Neisseria meningitidis infection leads to activation of iPSC-BECs. (A) Detection of RANTES, IFN-γ and IL-8 on supernatants of mock- (light gray bars) and bacteria-infected (dark gray bars) iPSC-BECs by Luminex bead-based multiplex assays during a time course of 2, 4, 6, 8 and 24 h of infection. (B) Quantitative PCR showing relative expression of CXCL8, CXCL1, CXCL2, CCL20, and IL6 transcripts during a time course of 2, 4, 6, 8, and 24 h of infection for mock- (light gray bars) and Nm-infected (dark gray bars) monolayers. Data are presented as mean ± S.E.M of three independent experiments done in duplicate (A) or triplicate (B). Student’s t-test was used to determine significance. ^∗p < 0.05; ^∗∗p < 0.01; ^∗∗∗p < 0.001.

FIGURE 5

RNA-Seq of sort-enriched, infected iPSC-BECs. (A) Experimental workflow. iPSC-BECs were infected with Nm-GFP at MOI 10, detached through Accutase treatment, and fixed in RNAlater©. An outline of the gating strategy is provided in Supplementary Figure 5A. Mock controls without Nm challenge were sorted and collected in parallel (i.e., GFP-negative gated population P3 of mock, Supplementary Figure 5A).
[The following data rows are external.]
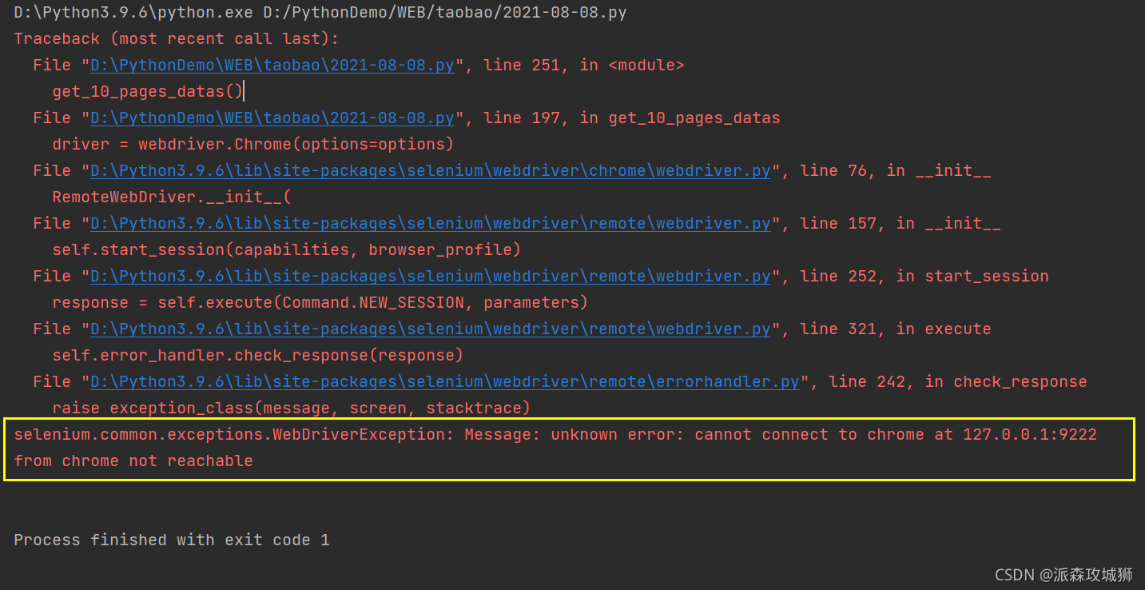
Task: Open the chrome\webdriver.py file link
Action: click(x=431, y=171)
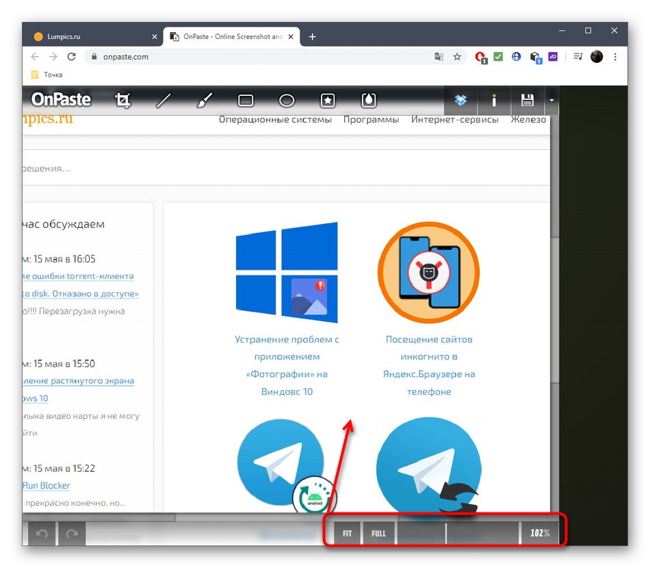Open Chrome's three-dot menu
The height and width of the screenshot is (568, 650).
click(615, 57)
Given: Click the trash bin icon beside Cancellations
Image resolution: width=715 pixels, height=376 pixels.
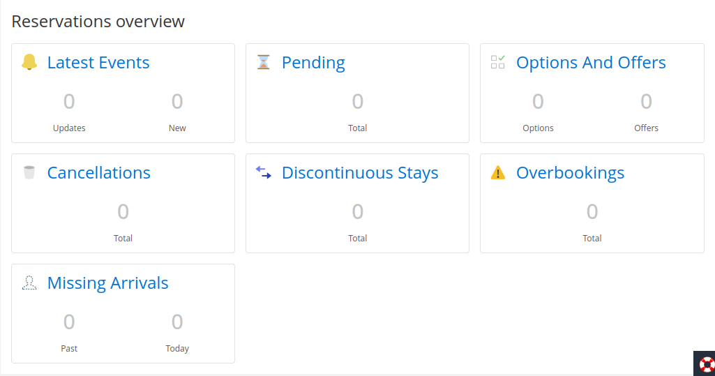Looking at the screenshot, I should pyautogui.click(x=29, y=172).
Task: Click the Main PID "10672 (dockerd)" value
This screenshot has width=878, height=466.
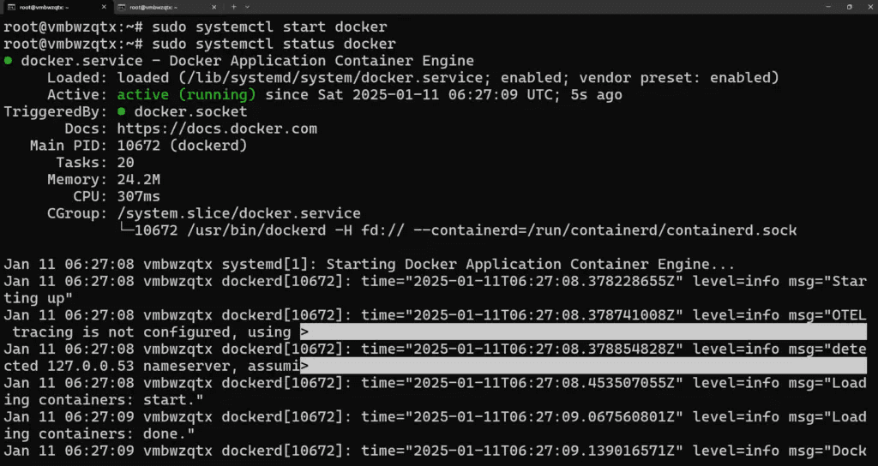Action: tap(182, 146)
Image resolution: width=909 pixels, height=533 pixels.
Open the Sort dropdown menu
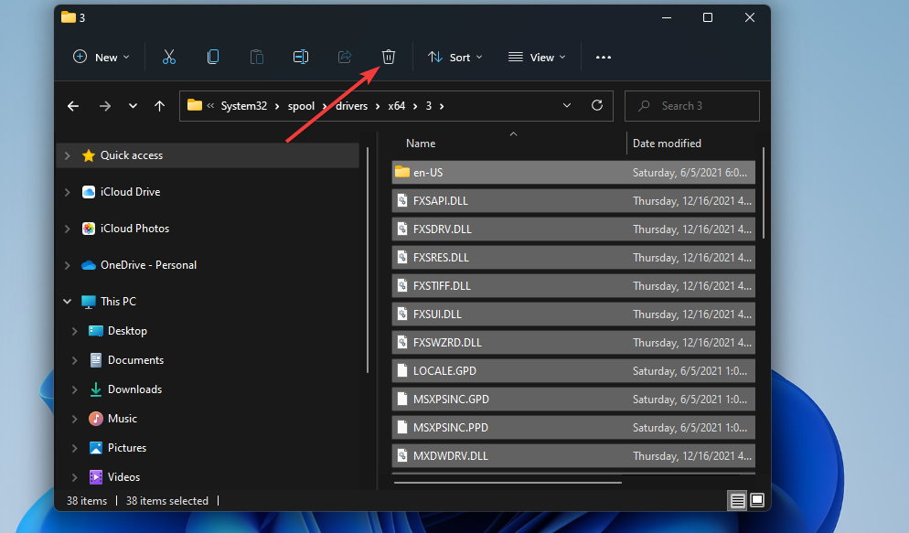pyautogui.click(x=455, y=57)
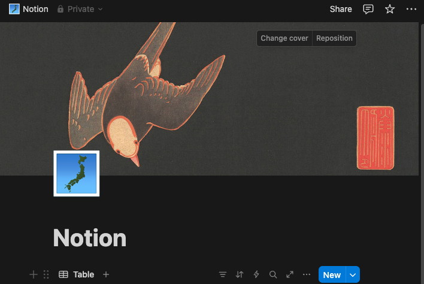Open the Private sharing dropdown
Viewport: 424px width, 284px height.
point(80,9)
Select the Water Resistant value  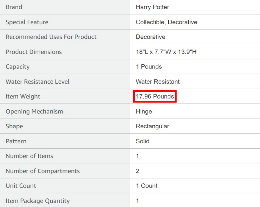(158, 82)
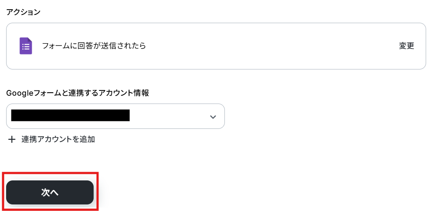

Total RNA was extracted from each sample and polyadenylated transcripts were converted into cDNA libraries and sequenced to ∼25–30 million reads/library. (B) Heat map showing differentially expressed mRNAs between GFP-positive, infected cells and mock controls (without Nm challenge) at 24 h of infection. Plotted are all genes that were significantly differentially expressed (adjusted P-value < 0.1; DESeq2). Sequencing data was derived from two biological replicates. (C) Gene Ontology analysis of differentially expressed mRNAs shown in (B), acquired with DAVID bioinformatics resources. Enriched GO terms with P-value < 0.05 are shown as well as the differentially expressed mRNAs corresponding to the respective pathway. (D) Validation of RNA-Seq data by qPCR. VEGFA and TNFAIP2 mRNA levels were increased at 24 h after MC58 infection (MOI 10) as compared to mock-treated cultures. RNA was isolated from monolayers of iPSC-BECs without sorting. The data are presented as mean ± S.E.M of three independent experiments done in triplicate. Student’s t-test was used to determine significance. ^∗p < 0.05; ^∗∗∗p < 0.001.